Super-Resolution Enhancement of Medical Images Based on Diffusion Model: An Optimization Scheme for Low-Resolution Gastric Images
- URL: http://arxiv.org/abs/2512.22209v1
- Date: Mon, 22 Dec 2025 03:37:47 GMT
- Title: Super-Resolution Enhancement of Medical Images Based on Diffusion Model: An Optimization Scheme for Low-Resolution Gastric Images
- Authors: Haozhe Jia,
- Abstract summary: Capsule endoscopy has enabled minimally invasive gastrointestinal imaging, but its clinical utility is limited by the inherently low resolution of captured images.<n>This work investigates a diffusion-based super-resolution framework to enhance capsule endoscopy images in a data-driven manner.

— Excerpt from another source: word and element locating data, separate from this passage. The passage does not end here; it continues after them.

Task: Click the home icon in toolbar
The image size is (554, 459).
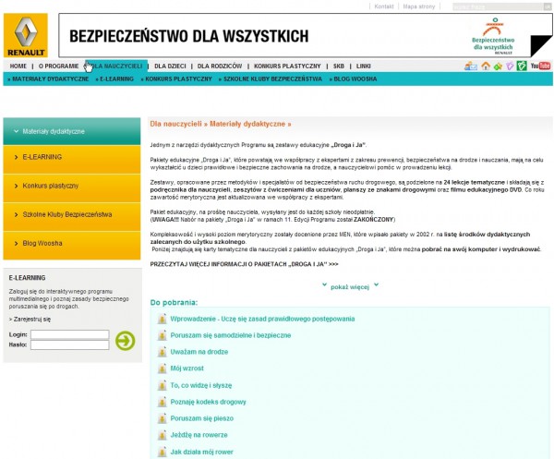Action: click(x=486, y=66)
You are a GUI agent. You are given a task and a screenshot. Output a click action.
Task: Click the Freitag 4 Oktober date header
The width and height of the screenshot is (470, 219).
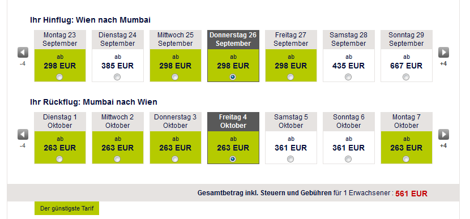pos(233,121)
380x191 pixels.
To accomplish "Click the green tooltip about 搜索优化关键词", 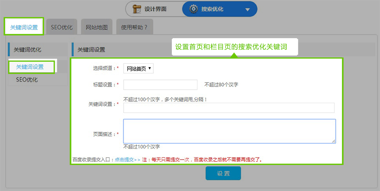I will point(230,47).
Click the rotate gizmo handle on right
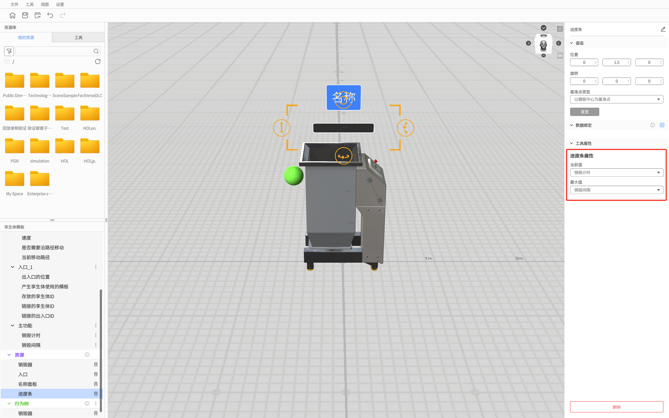Screen dimensions: 669x418 405,128
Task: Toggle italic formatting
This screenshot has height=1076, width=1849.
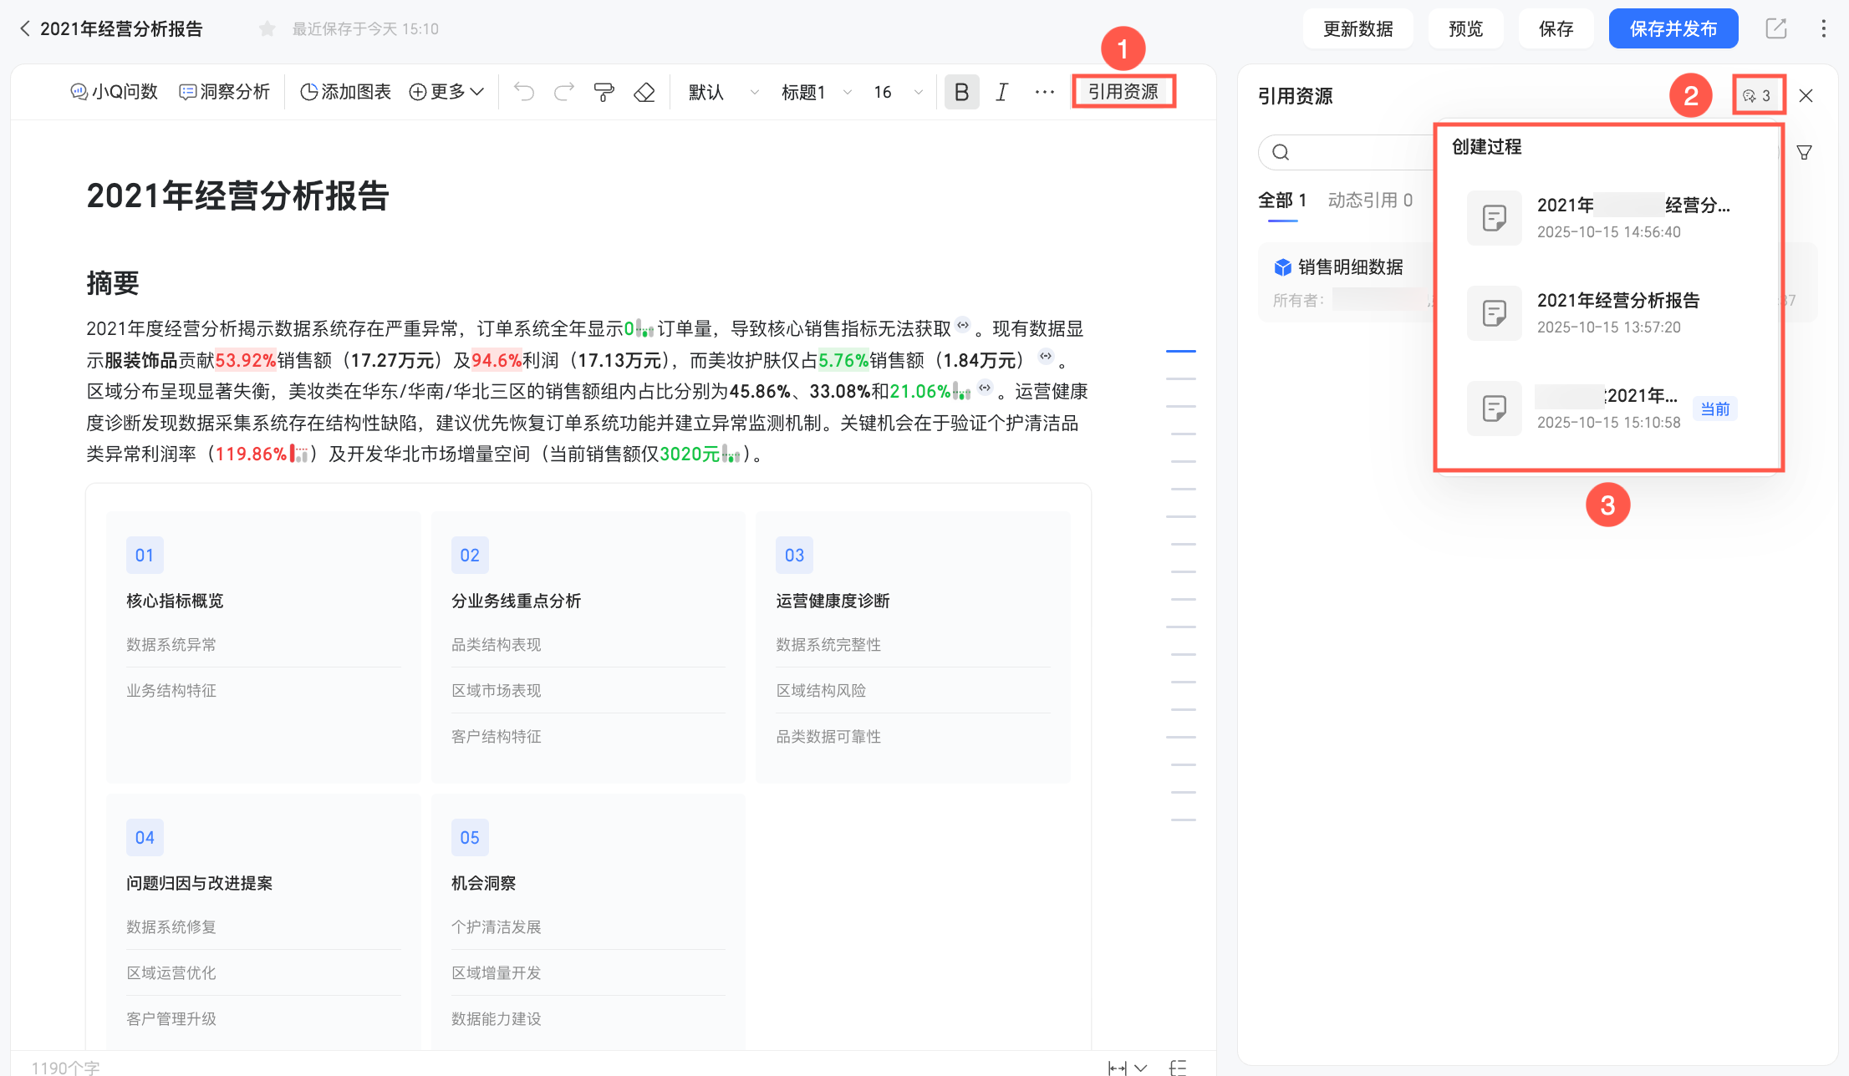Action: click(1001, 92)
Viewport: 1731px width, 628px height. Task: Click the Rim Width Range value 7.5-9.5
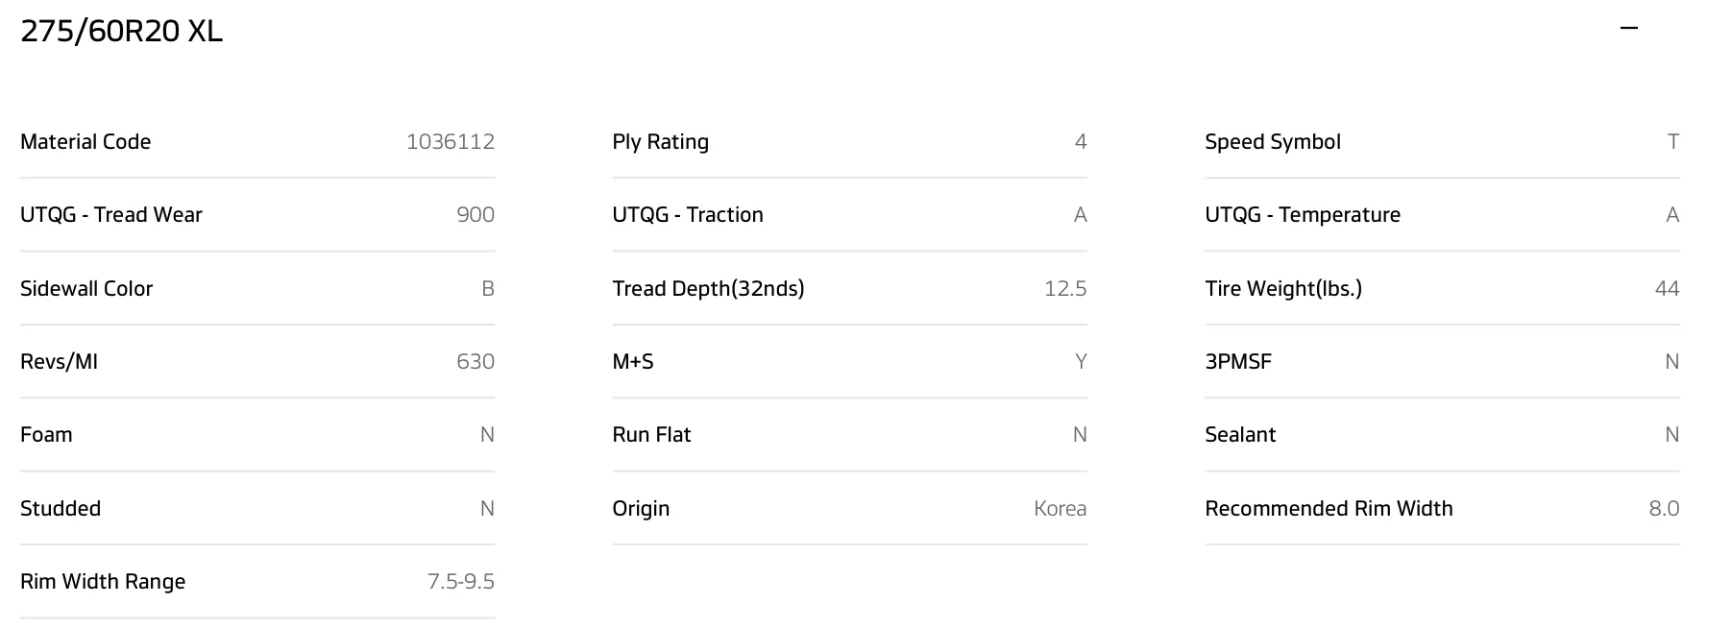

- Score: 1.416562653124415
- License: http://creativecommons.org/licenses/by/4.0/
- Abstract: Capsule endoscopy has enabled minimally invasive gastrointestinal imaging, but its clinical utility is limited by the inherently low resolution of captured images due to hardware, power, and transmission constraints. This limitation hampers the identification of fine-grained mucosal textures and subtle pathological features essential for early diagnosis. This work investigates a diffusion-based super-resolution framework to enhance capsule endoscopy images in a data-driven and anatomically consistent manner. We adopt the SR3 (Super-Resolution via Repeated Refinement) framework built upon Denoising Diffusion Probabilistic Models (DDPMs) to learn a probabilistic mapping from low-resolution to high-resolution images. Unlike GAN-based approaches that often suffer from training instability and hallucination artifacts, diffusion models provide stable likelihood-based training and improved structural fidelity. The HyperKvasir dataset, a large-scale publicly available gastrointestinal endoscopy dataset, is used for training and evaluation. Quantitative results demonstrate that the proposed method significantly outperforms bicubic interpolation and GAN-based super-resolution methods such as ESRGAN, achieving PSNR of 27.5 dB and SSIM of 0.65 for a baseline model, and improving to 29.3 dB and 0.71 with architectural enhancements including attention mechanisms. Qualitative results show improved preservation of anatomical boundaries, vascular patterns, and lesion structures. These findings indicate that diffusion-based super-resolution is a promising approach for enhancing non-invasive medical imaging, particularly in capsule endoscopy where image resolution is fundamentally constrained.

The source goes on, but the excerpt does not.